The U.S. Supreme Court said on Monday it would hear an appeal by Synovus Financial Corp and CompuCredit Holdings Corp arguing that credit card claims under a 1996 law should be decided in arbitration, not in court.
/ Source: Reuters

The U.S. Supreme Court said on Monday it would hear an appeal by Synovus Financial Corp and CompuCredit Holdings Corp arguing that credit card claims under a 1996 law should be decided in arbitration, not in court.

A U.S. appeals court in San Francisco ruled against the two companies and held the language in the law, the Credit Repair Organizations Act, was intended to bar arbitration of claims.

According to the lawsuit, CompuCredit and Synovus market and issue a low-rate Aspire Visa card to people with low or weak credit ratings. The plaintiffs said they were promised $300 in available credit, but were charged $257 in fees in the first year they had the card.

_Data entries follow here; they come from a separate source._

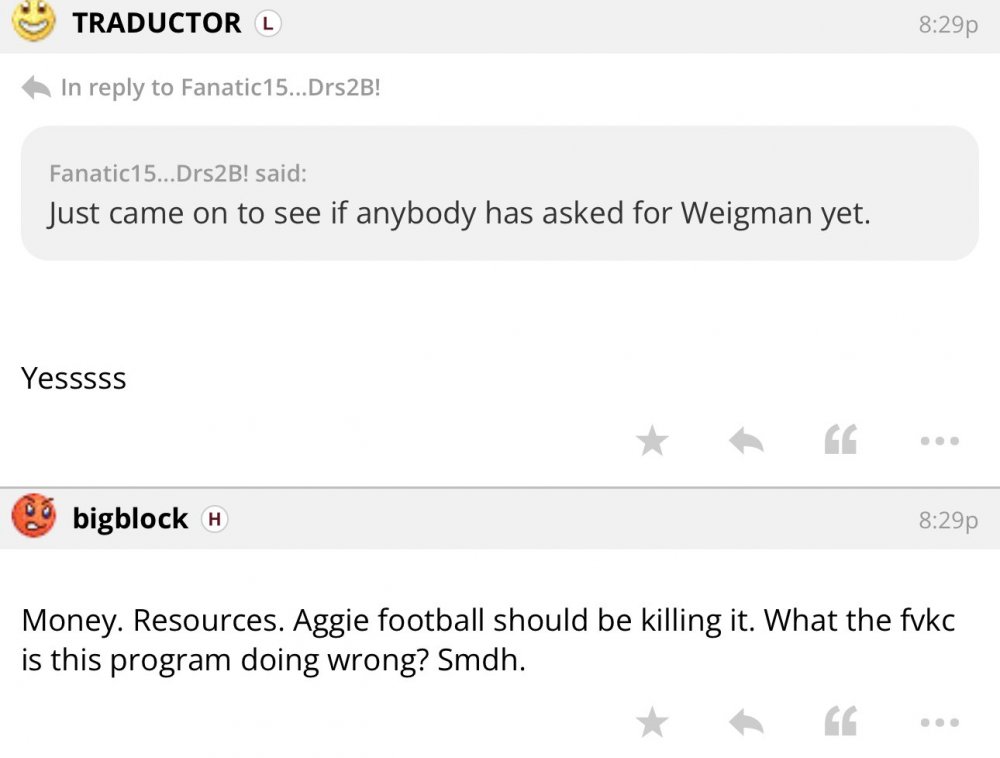This screenshot has height=758, width=1000.
Task: Click the L badge beside TRADUCTOR
Action: pyautogui.click(x=267, y=23)
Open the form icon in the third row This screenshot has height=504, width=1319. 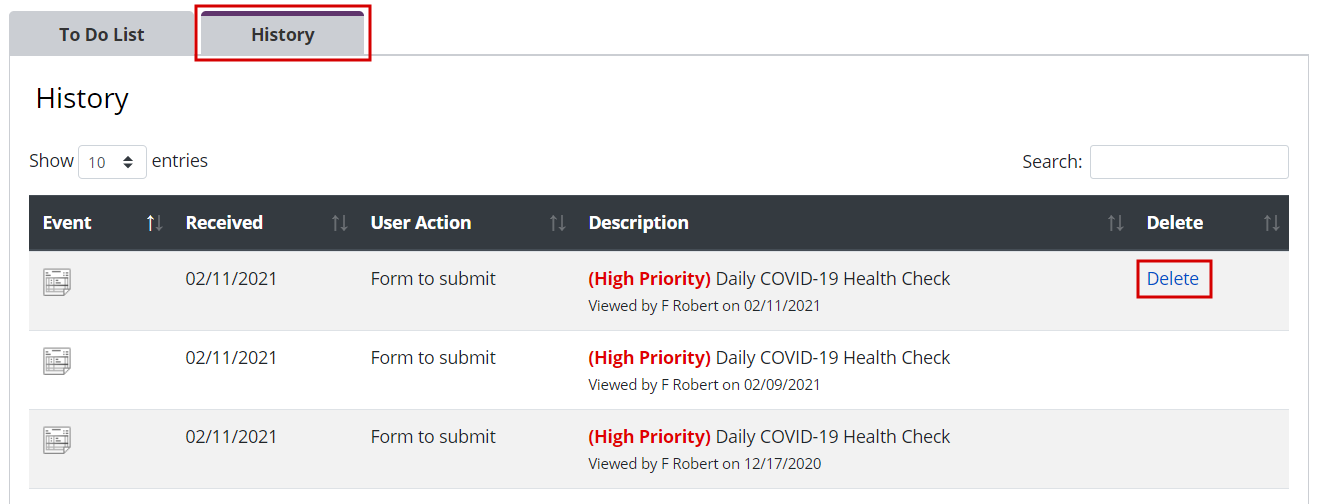coord(57,440)
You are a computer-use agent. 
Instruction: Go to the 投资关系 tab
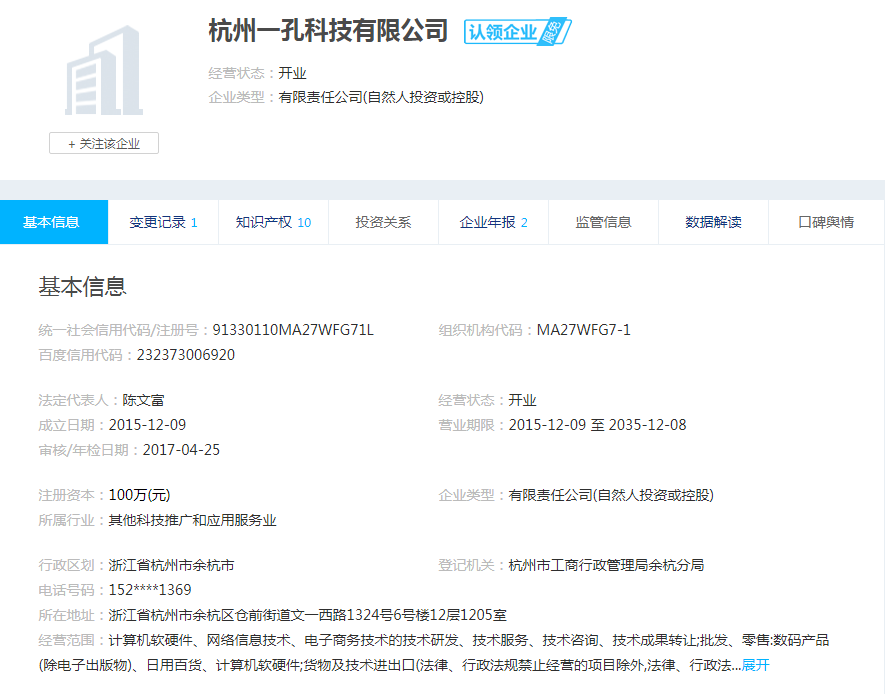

The lawsuit claimed imposition of certain fees violated the law and the companies failed to make certain required disclosures.

Three consumers sued in federal court, seeking to represent a nationwide class of holders of the credit card. The companies said the dispute should be handled by arbitration because of the valid agreement the customers signed to receive the card.

Attorneys for the plaintiffs opposed the appeal. They cited just 116 reported cases asserting claims under the law since its enactment in 1996.

The Supreme Court is expected to hear arguments in the case and then rule during its upcoming term that begins in October.

The justices agreed to decide the dispute after handing businesses such as AT&T Inc a major victory last week by upholding the use of arbitration for customer disputes rather than allowing claims to be brought together as a group.

The high court ruled that an AT&T unit could enforce a provision in its customer contracts requiring individual arbitration and preventing the pooling together of claims into a class-action lawsuit or class-wide arbitration.

The ruling, which held a federal arbitration law trumped a California law, represented the latest in a series by the justices in recent years that generally favored arbitration.

The Supreme Court case is CompuCredit Corp and Synovus Bank v. Wanda Greenwood, No. 10-948.